[[ DATA FOR ANALYSIS, beginning ]]

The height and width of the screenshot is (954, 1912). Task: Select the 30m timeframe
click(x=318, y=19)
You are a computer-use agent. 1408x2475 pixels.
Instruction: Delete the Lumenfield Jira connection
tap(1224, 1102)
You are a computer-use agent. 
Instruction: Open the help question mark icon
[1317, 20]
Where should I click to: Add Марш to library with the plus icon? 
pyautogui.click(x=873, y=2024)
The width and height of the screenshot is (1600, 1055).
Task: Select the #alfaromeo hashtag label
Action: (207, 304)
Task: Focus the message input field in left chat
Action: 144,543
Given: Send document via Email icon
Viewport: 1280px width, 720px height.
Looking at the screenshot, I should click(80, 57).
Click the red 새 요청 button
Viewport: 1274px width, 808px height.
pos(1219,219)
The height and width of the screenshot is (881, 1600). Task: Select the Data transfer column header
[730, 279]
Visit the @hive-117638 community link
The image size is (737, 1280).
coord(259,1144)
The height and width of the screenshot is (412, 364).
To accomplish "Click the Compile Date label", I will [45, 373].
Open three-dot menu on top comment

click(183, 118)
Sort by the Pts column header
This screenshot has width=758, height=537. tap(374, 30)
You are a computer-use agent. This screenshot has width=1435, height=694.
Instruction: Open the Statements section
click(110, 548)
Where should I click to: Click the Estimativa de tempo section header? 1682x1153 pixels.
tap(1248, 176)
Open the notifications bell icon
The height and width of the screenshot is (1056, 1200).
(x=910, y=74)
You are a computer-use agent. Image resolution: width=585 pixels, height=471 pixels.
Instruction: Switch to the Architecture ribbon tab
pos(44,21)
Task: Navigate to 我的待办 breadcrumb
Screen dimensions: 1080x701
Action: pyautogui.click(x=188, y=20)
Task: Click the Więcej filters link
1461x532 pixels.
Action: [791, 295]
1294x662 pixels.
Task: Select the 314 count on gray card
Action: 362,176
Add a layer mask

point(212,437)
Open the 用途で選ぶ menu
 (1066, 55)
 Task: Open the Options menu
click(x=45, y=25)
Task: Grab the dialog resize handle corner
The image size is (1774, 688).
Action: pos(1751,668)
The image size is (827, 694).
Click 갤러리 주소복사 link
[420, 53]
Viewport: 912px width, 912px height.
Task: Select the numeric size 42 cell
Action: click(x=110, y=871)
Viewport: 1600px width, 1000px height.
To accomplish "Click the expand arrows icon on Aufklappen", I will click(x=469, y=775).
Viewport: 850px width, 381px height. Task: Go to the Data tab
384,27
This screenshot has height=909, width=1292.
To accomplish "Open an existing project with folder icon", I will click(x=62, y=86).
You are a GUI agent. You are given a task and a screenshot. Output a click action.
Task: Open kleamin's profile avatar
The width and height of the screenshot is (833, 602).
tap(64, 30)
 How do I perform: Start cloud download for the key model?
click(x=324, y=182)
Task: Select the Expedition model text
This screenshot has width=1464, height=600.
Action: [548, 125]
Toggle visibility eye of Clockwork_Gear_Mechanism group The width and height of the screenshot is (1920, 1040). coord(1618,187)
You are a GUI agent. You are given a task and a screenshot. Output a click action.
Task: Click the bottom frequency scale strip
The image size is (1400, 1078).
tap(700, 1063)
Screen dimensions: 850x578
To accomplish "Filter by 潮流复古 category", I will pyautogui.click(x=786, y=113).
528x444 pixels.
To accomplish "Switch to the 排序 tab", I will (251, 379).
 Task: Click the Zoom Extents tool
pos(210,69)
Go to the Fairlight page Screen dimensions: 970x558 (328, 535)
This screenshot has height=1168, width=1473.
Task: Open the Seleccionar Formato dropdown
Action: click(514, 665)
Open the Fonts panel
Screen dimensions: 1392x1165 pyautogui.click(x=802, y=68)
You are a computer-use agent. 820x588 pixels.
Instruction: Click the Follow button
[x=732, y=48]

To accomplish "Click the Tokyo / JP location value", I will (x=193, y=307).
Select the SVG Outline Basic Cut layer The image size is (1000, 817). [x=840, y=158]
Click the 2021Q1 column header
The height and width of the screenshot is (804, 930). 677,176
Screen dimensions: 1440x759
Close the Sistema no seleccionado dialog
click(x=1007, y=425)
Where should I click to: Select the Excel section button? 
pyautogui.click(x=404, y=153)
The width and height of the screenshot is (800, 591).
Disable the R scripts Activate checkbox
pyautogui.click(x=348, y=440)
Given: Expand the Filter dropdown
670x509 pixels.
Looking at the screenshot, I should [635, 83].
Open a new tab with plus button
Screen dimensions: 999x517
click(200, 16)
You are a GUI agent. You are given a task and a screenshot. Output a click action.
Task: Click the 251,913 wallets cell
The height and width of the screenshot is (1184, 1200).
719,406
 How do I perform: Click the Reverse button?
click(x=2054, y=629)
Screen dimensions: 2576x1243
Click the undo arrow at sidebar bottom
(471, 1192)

[[ DATA FOR ANALYSIS, end ]]

TASK ITEM: Show the data once more, exactly as it was written.

SOLUTION FOR THIS TASK:
The height and width of the screenshot is (954, 1912). Task: Select the 30m timeframe
click(x=318, y=19)
You are a computer-use agent. 1408x2475 pixels.
Instruction: Delete the Lumenfield Jira connection
tap(1224, 1102)
You are a computer-use agent. 
Instruction: Open the help question mark icon
[1317, 20]
Where should I click to: Add Марш to library with the plus icon? 
pyautogui.click(x=873, y=2024)
The width and height of the screenshot is (1600, 1055).
Task: Select the #alfaromeo hashtag label
Action: (207, 304)
Task: Focus the message input field in left chat
Action: 144,543
Given: Send document via Email icon
Viewport: 1280px width, 720px height.
Looking at the screenshot, I should click(80, 57).
Click the red 새 요청 button
Viewport: 1274px width, 808px height.
pos(1219,219)
The height and width of the screenshot is (881, 1600). Task: Select the Data transfer column header
[730, 279]
Visit the @hive-117638 community link
The image size is (737, 1280).
coord(259,1144)
The height and width of the screenshot is (412, 364).
To accomplish "Click the Compile Date label", I will [45, 373].
Open three-dot menu on top comment

click(183, 118)
Sort by the Pts column header
This screenshot has width=758, height=537. tap(374, 30)
You are a computer-use agent. This screenshot has width=1435, height=694.
Instruction: Open the Statements section
click(110, 548)
Where should I click to: Click the Estimativa de tempo section header? 1682x1153 pixels.
tap(1248, 176)
Open the notifications bell icon
The height and width of the screenshot is (1056, 1200).
(x=910, y=74)
You are a computer-use agent. Image resolution: width=585 pixels, height=471 pixels.
Instruction: Switch to the Architecture ribbon tab
pos(44,21)
Task: Navigate to 我的待办 breadcrumb
Screen dimensions: 1080x701
Action: pyautogui.click(x=188, y=20)
Task: Click the Więcej filters link
1461x532 pixels.
Action: [791, 295]
1294x662 pixels.
Task: Select the 314 count on gray card
Action: 362,176
Add a layer mask

point(212,437)
Open the 用途で選ぶ menu
 (1066, 55)
 Task: Open the Options menu
click(x=45, y=25)
Task: Grab the dialog resize handle corner
The image size is (1774, 688).
Action: pos(1751,668)
The image size is (827, 694).
Click 갤러리 주소복사 link
[420, 53]
Viewport: 912px width, 912px height.
Task: Select the numeric size 42 cell
Action: click(x=110, y=871)
Viewport: 1600px width, 1000px height.
To accomplish "Click the expand arrows icon on Aufklappen", I will click(x=469, y=775).
Viewport: 850px width, 381px height. Task: Go to the Data tab
384,27
This screenshot has height=909, width=1292.
To accomplish "Open an existing project with folder icon", I will click(x=62, y=86).
You are a GUI agent. You are given a task and a screenshot. Output a click action.
Task: Open kleamin's profile avatar
The width and height of the screenshot is (833, 602).
tap(64, 30)
 How do I perform: Start cloud download for the key model?
click(x=324, y=182)
Task: Select the Expedition model text
This screenshot has width=1464, height=600.
Action: [548, 125]
Toggle visibility eye of Clockwork_Gear_Mechanism group The width and height of the screenshot is (1920, 1040). coord(1618,187)
You are a GUI agent. You are given a task and a screenshot. Output a click action.
Task: Click the bottom frequency scale strip
The image size is (1400, 1078).
tap(700, 1063)
Screen dimensions: 850x578
To accomplish "Filter by 潮流复古 category", I will pyautogui.click(x=786, y=113).
528x444 pixels.
To accomplish "Switch to the 排序 tab", I will (251, 379).
 Task: Click the Zoom Extents tool
pos(210,69)
Go to the Fairlight page Screen dimensions: 970x558 (328, 535)
This screenshot has height=1168, width=1473.
Task: Open the Seleccionar Formato dropdown
Action: click(514, 665)
Open the Fonts panel
Screen dimensions: 1392x1165 pyautogui.click(x=802, y=68)
You are a computer-use agent. 820x588 pixels.
Instruction: Click the Follow button
[x=732, y=48]

To accomplish "Click the Tokyo / JP location value", I will (x=193, y=307).
Select the SVG Outline Basic Cut layer The image size is (1000, 817). [x=840, y=158]
Click the 2021Q1 column header
The height and width of the screenshot is (804, 930). 677,176
Screen dimensions: 1440x759
Close the Sistema no seleccionado dialog
click(x=1007, y=425)
Where should I click to: Select the Excel section button? 
pyautogui.click(x=404, y=153)
The width and height of the screenshot is (800, 591).
Disable the R scripts Activate checkbox
pyautogui.click(x=348, y=440)
Given: Expand the Filter dropdown
670x509 pixels.
Looking at the screenshot, I should [635, 83].
Open a new tab with plus button
Screen dimensions: 999x517
click(200, 16)
You are a GUI agent. You are given a task and a screenshot. Output a click action.
Task: Click the 251,913 wallets cell
The height and width of the screenshot is (1184, 1200).
719,406
 How do I perform: Click the Reverse button?
click(x=2054, y=629)
Screen dimensions: 2576x1243
Click the undo arrow at sidebar bottom
(471, 1192)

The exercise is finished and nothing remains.